L’expulsion a également été effectuée après que le commissaire de Justice ait fait des recherches pour tenter de retrouver M. [J] [B] le 22 octobre 2025, date de l’expulsion.
En définitive, le moyen selon lequel M. [J] [B] n’a jamais été informé de la procédure d’expulsion sera écarté.
Il n’appartient pas au juge de l’exécution d’examiner d’autres moyens qui ne sont pas soulevés par le requérant.
Dans ces conditions, M. [J] [B] sera débouté de ses prétentions.
Sur les frais du procès
Aux termes de l’article 696 du code de procédure civile, la partie perdante est condamnée aux dépens, à moins que le juge, par décision motivée, n’en mette la totalité ou une fraction à la charge d’une autre partie.
Les conditions dans lesquelles il peut être mis à la charge d’une partie qui bénéficie de l’aide juridictionnelle tout ou partie des dépens de l’instance sont fixées par les dispositions de la loi n° 91-647 du 10 juillet 1991 et du décret n° 2020-1717 du 28 décembre 2020.
L’article 700 du code de procédure civile dispose que le juge condamne la partie tenue aux dépens ou qui perd son procès à payer :
1° A l’autre partie la somme qu’il détermine, au titre des frais exposés et non compris dans les dépens ;
2° Et, le cas échéant, à l’avocat du bénéficiaire de l’aide juridictionnelle partielle ou totale une somme au titre des honoraires et frais, non compris dans les dépens, que le bénéficiaire de l’aide aurait exposés s’il n’avait pas eu cette aide.
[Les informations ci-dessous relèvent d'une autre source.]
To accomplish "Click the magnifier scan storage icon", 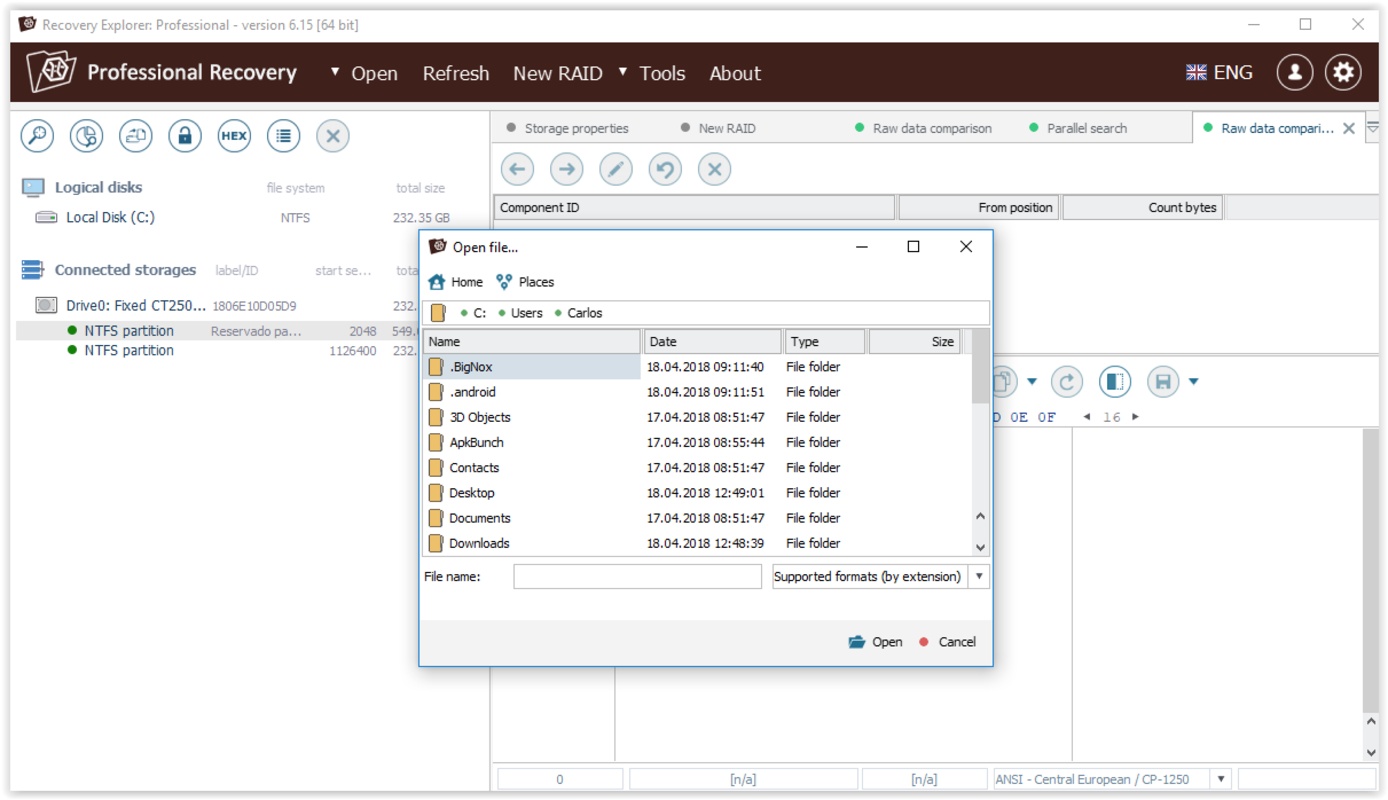I will click(37, 136).
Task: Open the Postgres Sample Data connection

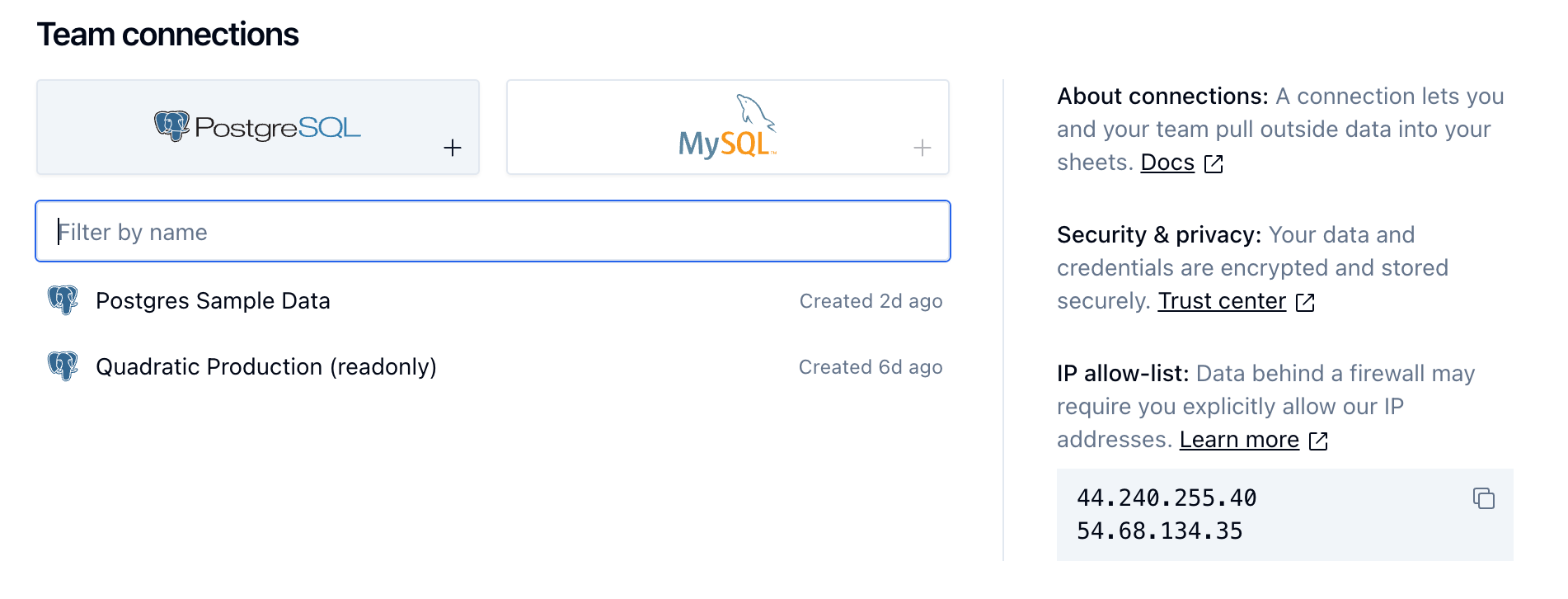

Dans ce cas, il est procédé comme il est dit aux alinéas 3 et 4 de l’article 37 de la loi n° 91-647 du 10 juillet 1991 . Dans tous les cas, le juge tient compte de l’équité ou de la situation économique de la partie condamnée. Il peut, même d’office, pour des raisons tirées des mêmes considérations, dire qu’il n’y a pas lieu à ces condamnations.
Les parties peuvent produire les justificatifs des sommes qu’elles demandent.
La somme allouée au titre du 2° ne peut être inférieure à la part contributive de l’Etat majorée de 50 %.
M. [J] [B] sera condamné aux entiers dépens de l’instance.
En l’espèce, M. [J] [B], partie tenue aux dépens, sera condamné à payer à la SA 3F GRAND EST une somme au titre de l’article 700 du code de procédure civile dont le montant sera fixé à 500€.
Sur l’exécution provisoire
L’article 514 du code de procédure civile dispose que les décisions de première instance sont de droit exécutoires à titre provisoire à moins que la loi ou la décision rendue n’en dispose autrement.
Il convient de rappeler que la présente décision est exécutoire par provision. Il n’y a lieu de l’écarter.
PAR CES MOTIFS
Le juge de l’exécution,
REJETTE l’intégralité des demandes de M. [J] [B] ;
CONDAMNE M. [J] [B] aux dépens ;
CONDAMNE M. [J] [B] à payer à la SA 3F GRAND EST la somme de 500€ (cinq cents euros) au titre de l’article 700 du code de procédure civile ;
CONSTATE l’exécution provisoire de plein droit du présent jugement ;
Le présent jugement, prononcé par mise à disposition au greffe à la date indiquée en tête des présentes, est signé par le juge présidant l’audience qui l’a rendu et le greffier.